### [OBJECTIVE]
Replace "Netherlands" with "Belgium" in the part of the rows that opens with the line containing "Given: Click the Good" and closes with the line containing "tap(949, 292)". Return only those lines, with everything else left unchanged.

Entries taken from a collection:
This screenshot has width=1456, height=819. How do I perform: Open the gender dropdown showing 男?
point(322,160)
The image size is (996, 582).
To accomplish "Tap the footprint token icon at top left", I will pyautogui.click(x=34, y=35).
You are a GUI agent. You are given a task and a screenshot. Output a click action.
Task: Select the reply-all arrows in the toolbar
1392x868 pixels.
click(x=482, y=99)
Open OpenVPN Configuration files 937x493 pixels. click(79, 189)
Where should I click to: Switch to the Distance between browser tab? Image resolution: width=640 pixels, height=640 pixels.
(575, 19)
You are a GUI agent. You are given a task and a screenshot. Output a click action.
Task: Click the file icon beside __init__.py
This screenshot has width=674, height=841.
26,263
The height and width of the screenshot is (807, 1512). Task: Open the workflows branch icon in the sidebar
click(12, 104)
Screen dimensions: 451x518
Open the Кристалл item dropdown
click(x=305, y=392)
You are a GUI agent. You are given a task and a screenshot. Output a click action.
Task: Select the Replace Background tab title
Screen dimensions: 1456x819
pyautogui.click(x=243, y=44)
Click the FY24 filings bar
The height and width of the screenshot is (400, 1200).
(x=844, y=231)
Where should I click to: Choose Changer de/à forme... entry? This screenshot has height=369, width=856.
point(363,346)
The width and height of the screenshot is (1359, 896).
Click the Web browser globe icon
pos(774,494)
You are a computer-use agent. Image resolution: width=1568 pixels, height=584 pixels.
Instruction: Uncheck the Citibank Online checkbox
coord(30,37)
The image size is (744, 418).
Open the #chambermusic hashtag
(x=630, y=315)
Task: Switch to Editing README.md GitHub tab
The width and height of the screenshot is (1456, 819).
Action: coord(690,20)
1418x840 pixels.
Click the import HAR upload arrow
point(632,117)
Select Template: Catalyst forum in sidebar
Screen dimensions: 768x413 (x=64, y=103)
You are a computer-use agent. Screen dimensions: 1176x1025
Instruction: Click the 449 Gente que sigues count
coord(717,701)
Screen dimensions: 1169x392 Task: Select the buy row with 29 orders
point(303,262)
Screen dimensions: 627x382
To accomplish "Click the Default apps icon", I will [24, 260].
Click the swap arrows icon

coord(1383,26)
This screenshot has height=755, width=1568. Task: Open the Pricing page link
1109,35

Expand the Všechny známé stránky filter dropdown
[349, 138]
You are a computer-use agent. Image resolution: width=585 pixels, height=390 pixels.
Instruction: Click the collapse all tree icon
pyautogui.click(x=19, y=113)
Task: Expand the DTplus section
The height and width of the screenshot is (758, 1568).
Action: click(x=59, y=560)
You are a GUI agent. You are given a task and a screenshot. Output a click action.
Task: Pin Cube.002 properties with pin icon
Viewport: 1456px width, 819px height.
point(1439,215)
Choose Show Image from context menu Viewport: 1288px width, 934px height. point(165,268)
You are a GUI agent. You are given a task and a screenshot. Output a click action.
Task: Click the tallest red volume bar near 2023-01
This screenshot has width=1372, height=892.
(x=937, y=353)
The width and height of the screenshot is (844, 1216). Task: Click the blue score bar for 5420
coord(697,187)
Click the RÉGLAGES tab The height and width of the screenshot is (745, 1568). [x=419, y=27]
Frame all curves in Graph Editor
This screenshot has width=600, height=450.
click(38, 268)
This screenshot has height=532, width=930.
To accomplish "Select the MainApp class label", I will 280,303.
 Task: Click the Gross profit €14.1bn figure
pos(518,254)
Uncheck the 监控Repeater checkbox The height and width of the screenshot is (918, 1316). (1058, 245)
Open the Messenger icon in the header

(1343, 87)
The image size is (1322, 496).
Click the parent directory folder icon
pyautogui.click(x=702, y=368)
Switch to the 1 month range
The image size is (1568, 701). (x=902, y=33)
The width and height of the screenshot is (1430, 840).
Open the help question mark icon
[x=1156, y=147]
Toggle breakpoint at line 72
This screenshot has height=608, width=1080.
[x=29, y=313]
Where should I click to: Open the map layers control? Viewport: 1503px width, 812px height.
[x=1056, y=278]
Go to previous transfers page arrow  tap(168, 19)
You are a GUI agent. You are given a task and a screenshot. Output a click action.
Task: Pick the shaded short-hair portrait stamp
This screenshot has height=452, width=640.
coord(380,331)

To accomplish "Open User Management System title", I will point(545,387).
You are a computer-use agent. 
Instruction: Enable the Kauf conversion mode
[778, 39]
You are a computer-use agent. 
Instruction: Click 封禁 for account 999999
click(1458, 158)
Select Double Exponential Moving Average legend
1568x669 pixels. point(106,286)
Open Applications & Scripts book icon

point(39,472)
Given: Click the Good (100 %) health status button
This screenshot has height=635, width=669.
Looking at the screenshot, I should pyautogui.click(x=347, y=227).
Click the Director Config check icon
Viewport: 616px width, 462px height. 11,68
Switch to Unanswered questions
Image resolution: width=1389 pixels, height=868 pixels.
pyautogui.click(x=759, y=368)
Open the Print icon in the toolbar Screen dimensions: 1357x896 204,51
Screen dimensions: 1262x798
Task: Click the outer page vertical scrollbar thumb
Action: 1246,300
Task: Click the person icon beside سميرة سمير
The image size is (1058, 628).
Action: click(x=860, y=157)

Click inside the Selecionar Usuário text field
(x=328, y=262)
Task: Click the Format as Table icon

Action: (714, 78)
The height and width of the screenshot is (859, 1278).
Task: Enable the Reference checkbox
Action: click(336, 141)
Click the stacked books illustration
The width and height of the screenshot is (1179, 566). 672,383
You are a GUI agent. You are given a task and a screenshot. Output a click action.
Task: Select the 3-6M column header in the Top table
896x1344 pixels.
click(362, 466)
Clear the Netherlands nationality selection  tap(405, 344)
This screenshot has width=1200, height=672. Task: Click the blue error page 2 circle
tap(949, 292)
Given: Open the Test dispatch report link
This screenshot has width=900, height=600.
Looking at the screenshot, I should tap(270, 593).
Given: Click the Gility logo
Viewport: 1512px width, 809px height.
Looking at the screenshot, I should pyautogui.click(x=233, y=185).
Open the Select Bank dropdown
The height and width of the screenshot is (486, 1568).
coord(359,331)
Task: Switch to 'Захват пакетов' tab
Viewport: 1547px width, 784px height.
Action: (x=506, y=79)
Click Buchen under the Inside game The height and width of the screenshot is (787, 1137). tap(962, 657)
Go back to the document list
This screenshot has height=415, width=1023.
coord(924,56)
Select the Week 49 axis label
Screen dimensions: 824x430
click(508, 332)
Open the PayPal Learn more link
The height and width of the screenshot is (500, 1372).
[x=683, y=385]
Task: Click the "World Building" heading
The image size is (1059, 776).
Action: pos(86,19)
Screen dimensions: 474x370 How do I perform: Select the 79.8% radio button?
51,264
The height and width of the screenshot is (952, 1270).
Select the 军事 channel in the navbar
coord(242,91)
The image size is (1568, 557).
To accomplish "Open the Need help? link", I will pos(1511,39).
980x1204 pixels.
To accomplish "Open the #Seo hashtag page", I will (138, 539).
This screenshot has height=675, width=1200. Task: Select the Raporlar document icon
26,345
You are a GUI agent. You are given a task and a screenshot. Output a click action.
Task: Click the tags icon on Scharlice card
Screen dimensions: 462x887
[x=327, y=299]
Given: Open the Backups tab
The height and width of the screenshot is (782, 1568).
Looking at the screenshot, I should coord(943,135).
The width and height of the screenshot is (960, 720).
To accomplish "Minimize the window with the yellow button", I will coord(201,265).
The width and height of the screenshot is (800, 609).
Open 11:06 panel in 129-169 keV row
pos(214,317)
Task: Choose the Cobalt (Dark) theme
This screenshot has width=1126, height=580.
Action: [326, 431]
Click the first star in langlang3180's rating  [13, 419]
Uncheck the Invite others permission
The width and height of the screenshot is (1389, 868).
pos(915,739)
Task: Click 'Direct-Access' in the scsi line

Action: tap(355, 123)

### [RESPONSE BELOW]
Given: Click the Good (100 %) health status button
This screenshot has height=635, width=669.
Looking at the screenshot, I should pyautogui.click(x=347, y=227).
Click the Director Config check icon
Viewport: 616px width, 462px height. 11,68
Switch to Unanswered questions
Image resolution: width=1389 pixels, height=868 pixels.
pyautogui.click(x=759, y=368)
Open the Print icon in the toolbar Screen dimensions: 1357x896 204,51
Screen dimensions: 1262x798
Task: Click the outer page vertical scrollbar thumb
Action: 1246,300
Task: Click the person icon beside سميرة سمير
The image size is (1058, 628).
Action: click(x=860, y=157)

Click inside the Selecionar Usuário text field
(x=328, y=262)
Task: Click the Format as Table icon

Action: (714, 78)
The height and width of the screenshot is (859, 1278).
Task: Enable the Reference checkbox
Action: click(336, 141)
Click the stacked books illustration
The width and height of the screenshot is (1179, 566). 672,383
You are a GUI agent. You are given a task and a screenshot. Output a click action.
Task: Select the 3-6M column header in the Top table
896x1344 pixels.
click(362, 466)
Clear the Belgium nationality selection  tap(405, 344)
This screenshot has width=1200, height=672. Task: Click the blue error page 2 circle
tap(949, 292)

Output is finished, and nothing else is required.